Enviada em 03/03/2024
A maconha (Cannabis sativa) é uma planta de fácil cultivo, sendo empregada tanto como droga ilícita quanto em medicamentos. Apesar dos inúmeros benefícios que oferece para o setor medicinal, a planta é predominantemente usada pela população como uma substância recreativa. Nesse contexto, a aprovação ou proibição do seu uso deve ser cuidadosamente analisado, uma vez que, por um lado, os tratamentos provenientes dela desempenham um papel fundamental no com- bate a algumas doenças, e por outro lado, o Brasil não possui estrutura política e social adequada para a sua legalização completa.
Em uma primeira análise, as substâncias presentes na maconha são essenciais no tratamento de algumas doenças . O documentário “ilegal: A Vida Não Espera” retrata a díficil jornada de uma mãe para conseguir comprar um remédio à base do canabidiol, uma substância presente na maconha que tem efeito anticonvulsivante.
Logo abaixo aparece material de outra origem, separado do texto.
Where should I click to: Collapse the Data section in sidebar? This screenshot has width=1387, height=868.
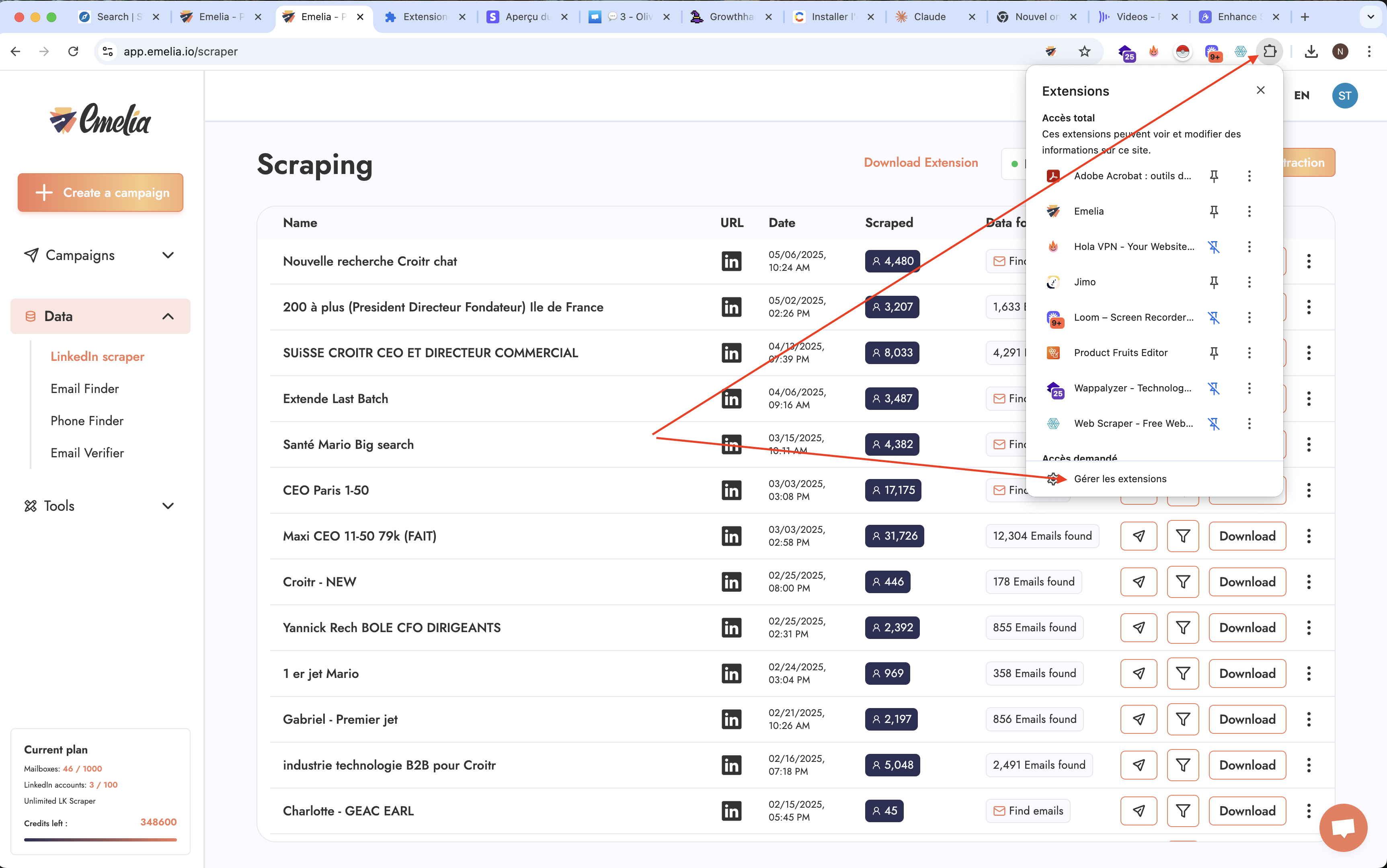(x=167, y=316)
Por não ser legalizada, a industria farmacéutica brasileira não produz esse medicamento, tornando necessário solicitar à autorização da ANVISA para importá-lo. Esse processo é notoriamente burocrático e demorado, resultando em tratamentos de alto custo aquisitivo, que dificulta ainda mais o acesso.
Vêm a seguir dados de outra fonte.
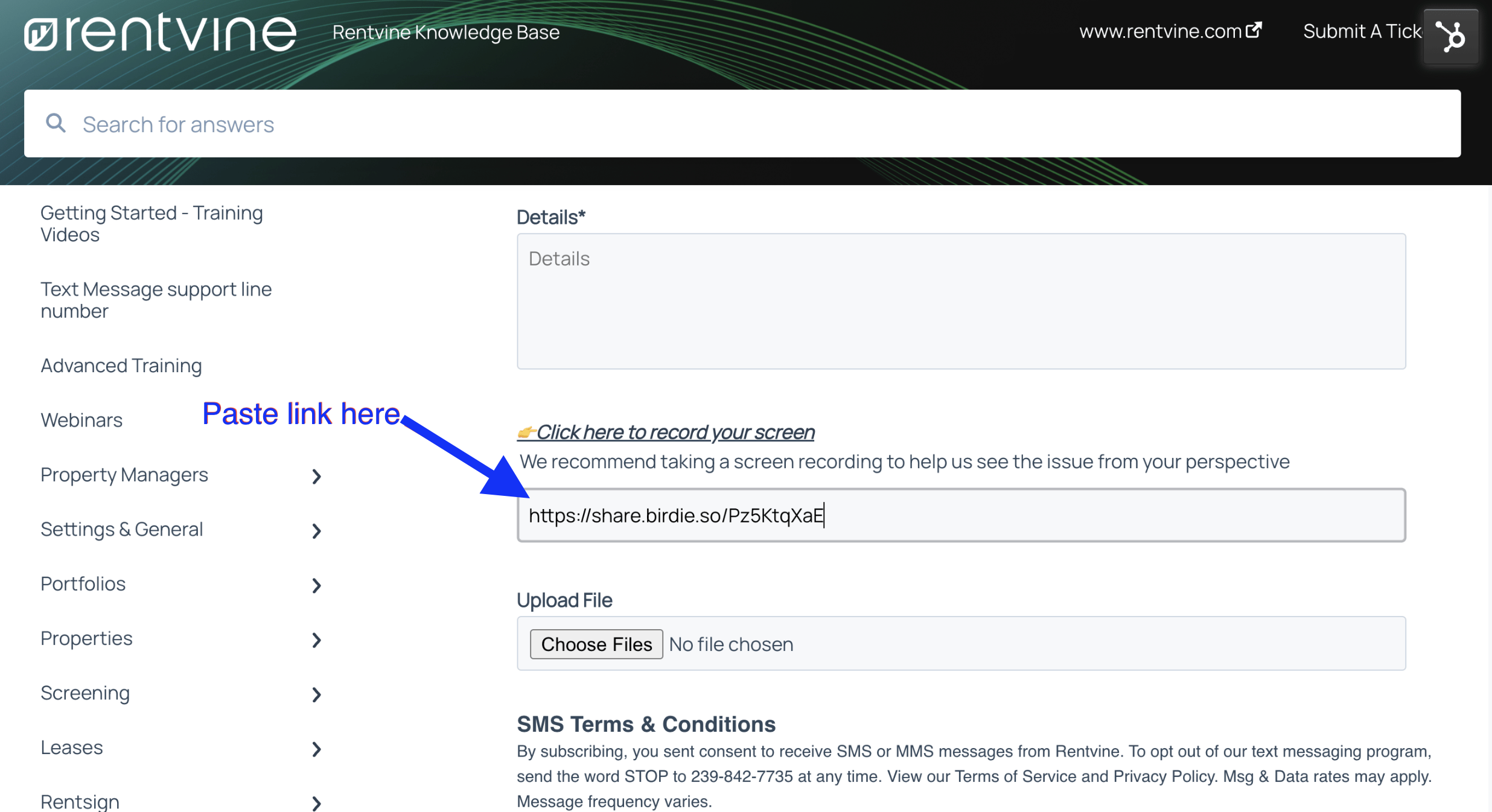Image resolution: width=1492 pixels, height=812 pixels.
Task: Expand the Leases chevron
Action: [316, 749]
Em uma segunda abordagem, o Brasil não possui estruturas necessárias para a liberação do uso da maconha. De acordo com o programa “Profissão Repórter”, estima-se que o número de usuários da droga cresca em 3 milhões com a legaliza- ção total. Esses dados são alarmantes, visto que, esses usuários possuem maiores probabilidades de desenvolverem doenças psiquiátricas, cardiovasculares e pulmonares, conforme indicado por um estudo da “Medscape”. Isso pode ocasionar em uma sobrecerga adicional aos precários centros hospitalares e psiquiátricos. Ademais, crianças e adolescentes conseguirão facilmente adquirir a erva, já que não haverá restrição quanto à venda.
Portanto, a ANVISA, juntamente com Poder Legislativo, deve criar uma lei que legalize apenas o uso para fins medicinais, implementando uma área de cultivo apenas para esse fim. Paralelamente, o Ministério da Saúde deve incentivar à produção na indústria farmáceutica brasileira, visando tornar à aquisição menos burocrática, e de fácil acesso, sem há necessidade de solicitar importação.